As the implementation of green roofs increase, a University of Cincinnati pilot study examined which plants best thrive on the region's roofs during the dry, hot conditions of summer.
That research, by UC biology student Jill Bader and Ishi Buffam, assistant professor of biology, identified a North American (and Ohio) native plant – nodding wild onion (Allium cernuum) and a European sedum (Sedum acre, also known as goldmoss sedum) as suited to survive and thrive on the region's green roofs.
Their research will be presented in a paper titled "Ohio Native Plants On a Green Roof: Evaluation of Survival and Impact on Stormwater Runoff" at the CitiesAlive 2012 conference, sponsored by Green Roofs for Healthy Cities Oct. 17-20 in Chicago.
"Our research will help inform the design of green roofs specific for this region, and therefore increase their chances of being successful, and being adopted in Midwestern cities. There are many potential benefits to green roofs, including building energy savings, extension of roof life, reduced air and noise pollution, creation of environment for native birds and insects and, of course, reduced storm water runoff," said Buffam.

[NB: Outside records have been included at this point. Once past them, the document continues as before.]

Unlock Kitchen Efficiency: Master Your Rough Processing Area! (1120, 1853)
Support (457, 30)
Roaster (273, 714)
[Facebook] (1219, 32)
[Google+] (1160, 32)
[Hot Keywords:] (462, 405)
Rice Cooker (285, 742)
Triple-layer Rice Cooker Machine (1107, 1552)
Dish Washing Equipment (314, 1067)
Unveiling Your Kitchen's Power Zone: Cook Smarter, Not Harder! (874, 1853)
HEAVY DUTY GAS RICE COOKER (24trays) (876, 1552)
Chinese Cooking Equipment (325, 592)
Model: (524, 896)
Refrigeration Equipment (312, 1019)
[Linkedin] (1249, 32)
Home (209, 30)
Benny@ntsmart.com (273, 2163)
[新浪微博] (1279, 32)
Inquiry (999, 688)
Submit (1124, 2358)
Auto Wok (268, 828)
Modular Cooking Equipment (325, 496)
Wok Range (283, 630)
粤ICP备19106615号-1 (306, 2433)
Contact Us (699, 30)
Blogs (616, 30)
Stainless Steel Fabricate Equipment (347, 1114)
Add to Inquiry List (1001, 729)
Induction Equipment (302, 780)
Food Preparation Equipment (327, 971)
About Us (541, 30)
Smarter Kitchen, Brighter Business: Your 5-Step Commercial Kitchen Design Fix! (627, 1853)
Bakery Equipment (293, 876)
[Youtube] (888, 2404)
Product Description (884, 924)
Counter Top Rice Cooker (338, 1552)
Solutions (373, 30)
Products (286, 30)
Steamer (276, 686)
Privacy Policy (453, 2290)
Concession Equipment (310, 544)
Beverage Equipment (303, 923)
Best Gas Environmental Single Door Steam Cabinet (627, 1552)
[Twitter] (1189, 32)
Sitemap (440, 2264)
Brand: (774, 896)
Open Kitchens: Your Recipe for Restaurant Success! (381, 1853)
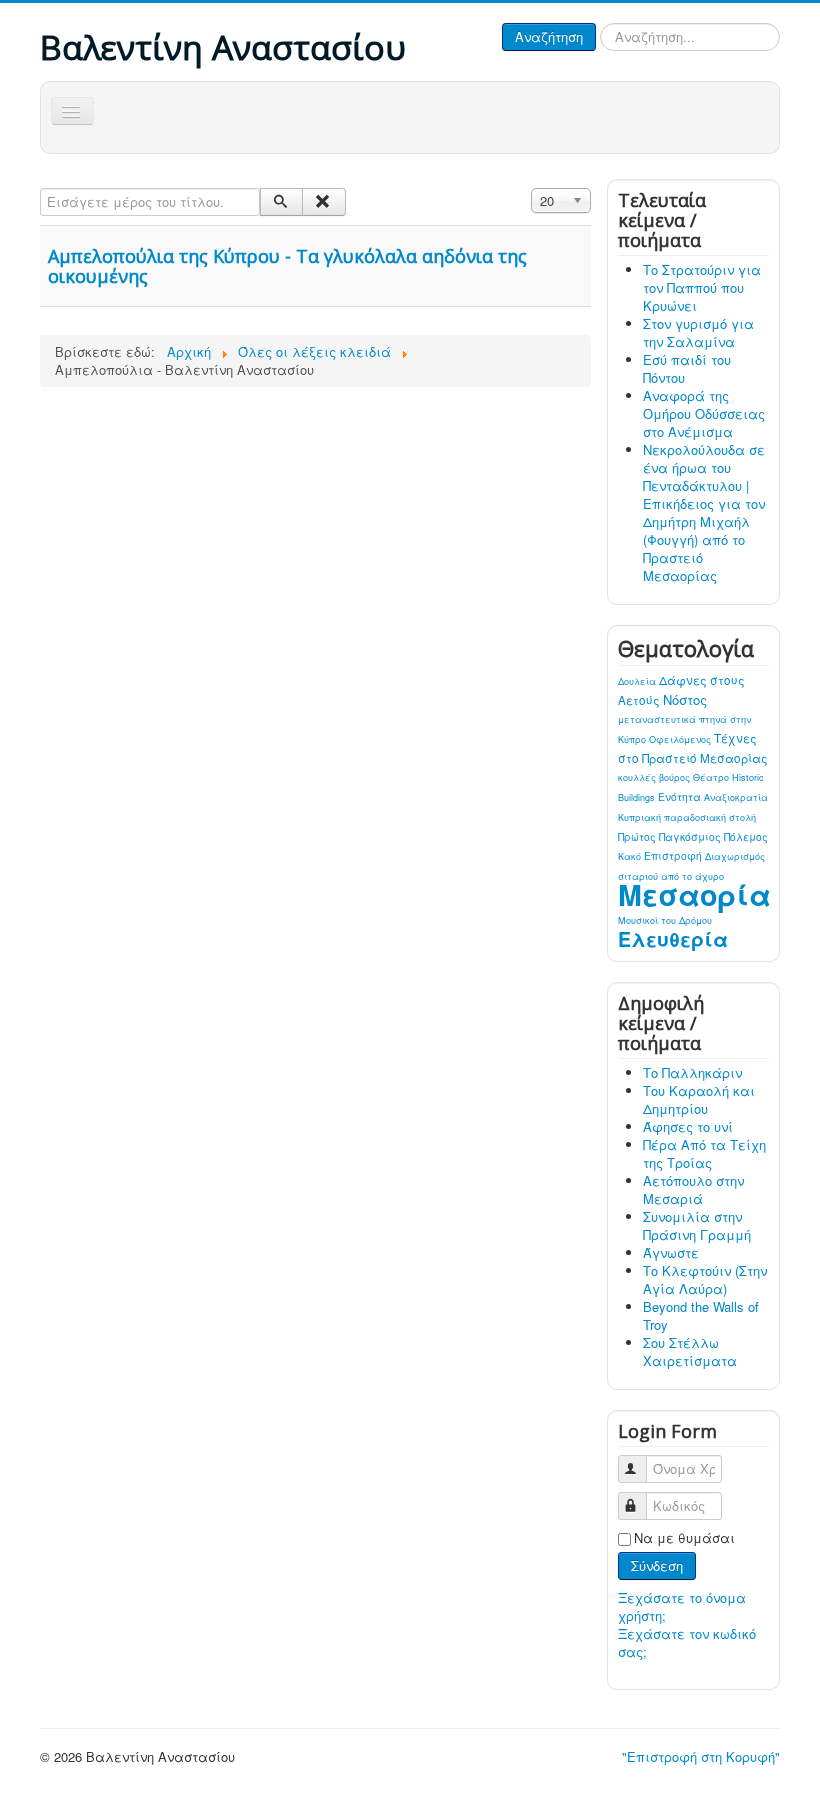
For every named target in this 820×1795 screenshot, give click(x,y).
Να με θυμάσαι (684, 1538)
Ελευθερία (673, 939)
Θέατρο (712, 777)
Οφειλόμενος (681, 739)
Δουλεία (638, 681)
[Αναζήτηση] (281, 202)
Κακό (631, 856)
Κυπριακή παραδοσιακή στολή (687, 817)
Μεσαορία (694, 894)
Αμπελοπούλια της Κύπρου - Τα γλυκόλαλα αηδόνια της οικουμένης (287, 266)
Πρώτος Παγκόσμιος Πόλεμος (693, 836)
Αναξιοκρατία (736, 797)
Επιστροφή (674, 855)
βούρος (676, 777)
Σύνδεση (657, 1565)
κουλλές (638, 777)
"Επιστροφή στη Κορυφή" (701, 1756)
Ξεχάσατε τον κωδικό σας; (687, 1642)
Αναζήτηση (549, 36)
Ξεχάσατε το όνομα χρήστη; (682, 1606)
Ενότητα (681, 796)
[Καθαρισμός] (323, 202)
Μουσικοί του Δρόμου (665, 920)
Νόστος (685, 699)
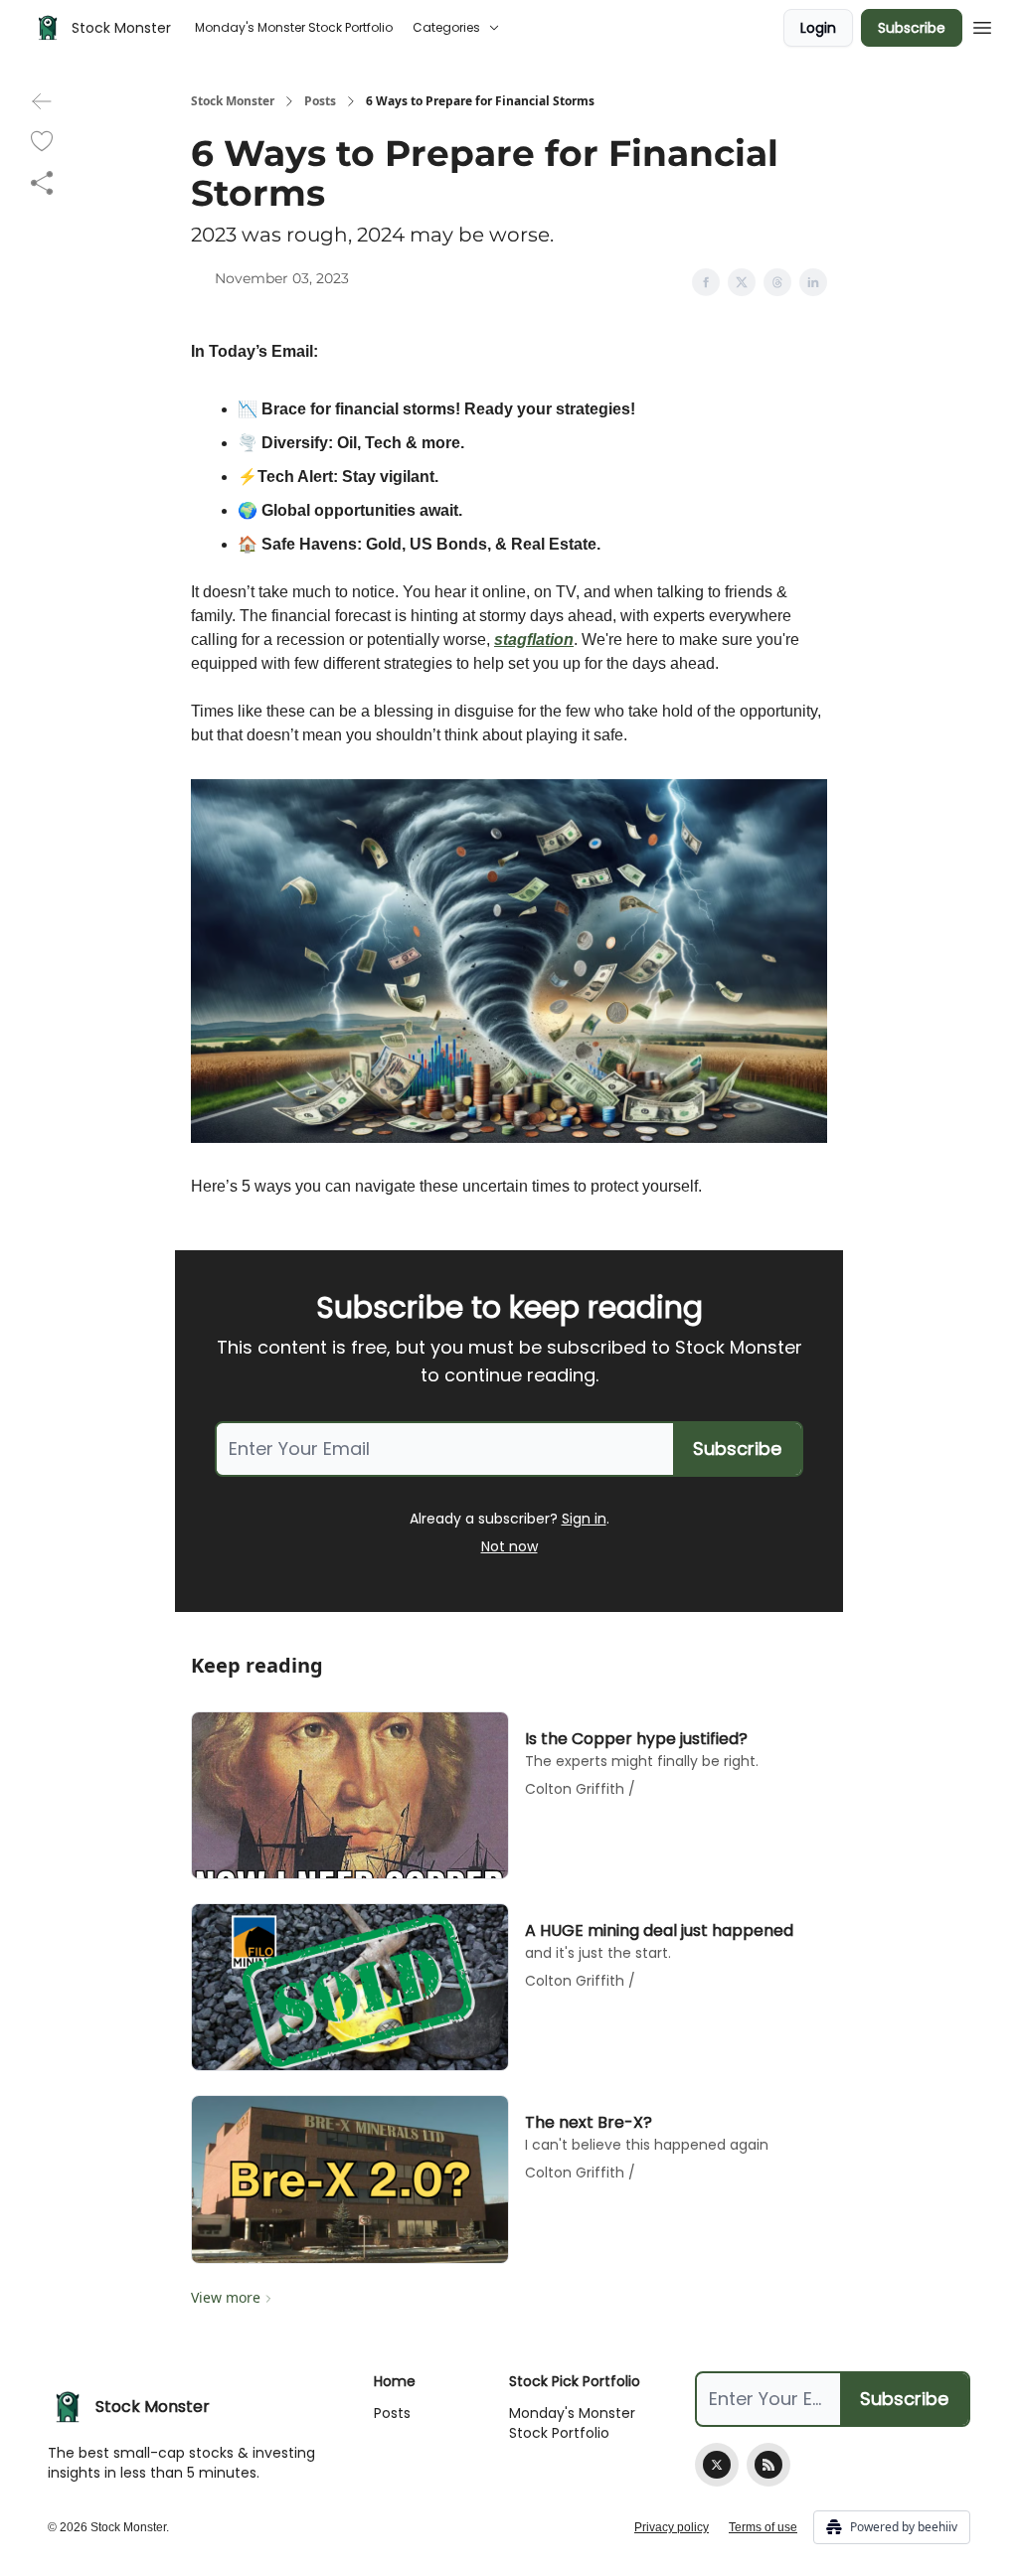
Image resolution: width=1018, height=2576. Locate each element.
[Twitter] (717, 2465)
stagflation (534, 639)
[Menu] (982, 25)
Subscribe (911, 28)
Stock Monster (232, 101)
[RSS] (768, 2465)
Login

Bader and Buffam tested four Ohio native plants and one sedum to see which was the most likely to survive on an extensive green roof in the late summer of 2011. All plants were tested under two conditions: dependent on rainfall only and receiving regular watering. The testing took place at the Cincinnati Center for Field Studies in Harrison, Ohio.
All plants receiving regular watering survived.
However, heath aster (Aster ericoides), flowering spurge (Euphorbia corollata) and lanced-leaved loosestrife (Lysimachia lanceolata) did not survive when receiving rainfall as their only water source.
When receiving only rainfall, the nodding wild onion (A. cernuum) and the goldmoss sedum (S. acre) were stressed but survived.
All of these plants were selected for testing because their natural habitat is prairie or meadow, where exposure to full sun and dry conditions are typical.
According to Bader, "We tested the plants because one of the most critical choices for the success of a green roof is the choice of plant species. The environment on a rooftop is characterized by severe drought, elevated temperatures, high light intensity, high winds and the layer of soil for the plants is generally shallower than it would be for plants in typical settings."
In fact, a contributing factor in the success of S. acre and A. cernuum to survive was shallow root systems, paired with characteristics that allow them to efficiently use water during hot, dry conditions. In the case of A. cernuum, it's a bulb which can store water for later use by the plant, and in the case of S. acre, it's the relatively thick foliage and CAM photosynthesis. (CAM photosynthesis is an adaptation by plants living in arid conditions that allows stoma or tiny pores in the foliage to close during the day in order to retain moisture but opening at night in order to complete part of the photosynthesis process.)
Bader and Buffam added that environmental conditions vary widely by geographic regions in North America. There are hundreds of eco-regions in North America, and that demands study of which plants work best in each region.
In addition to testing which Ohio native plants could best survive on an extensive green roof, Bader and Buffam also tested the impact of plant species to reduce water runoff, one of the important functions of a green roof. (In other words, which of the tested plants best retained water, such that the water was absorbed vs. running into the sewer system.)
In this preliminary test, the native species receiving moisture only from rainfall (vs. regular watering) retained 51 percent of rainfall on average, but there was no significant difference among the species in their abilities to absorb water and reduce total runoff quantity. Those plants receiving regular watering retained 44 percent of rainfall on average.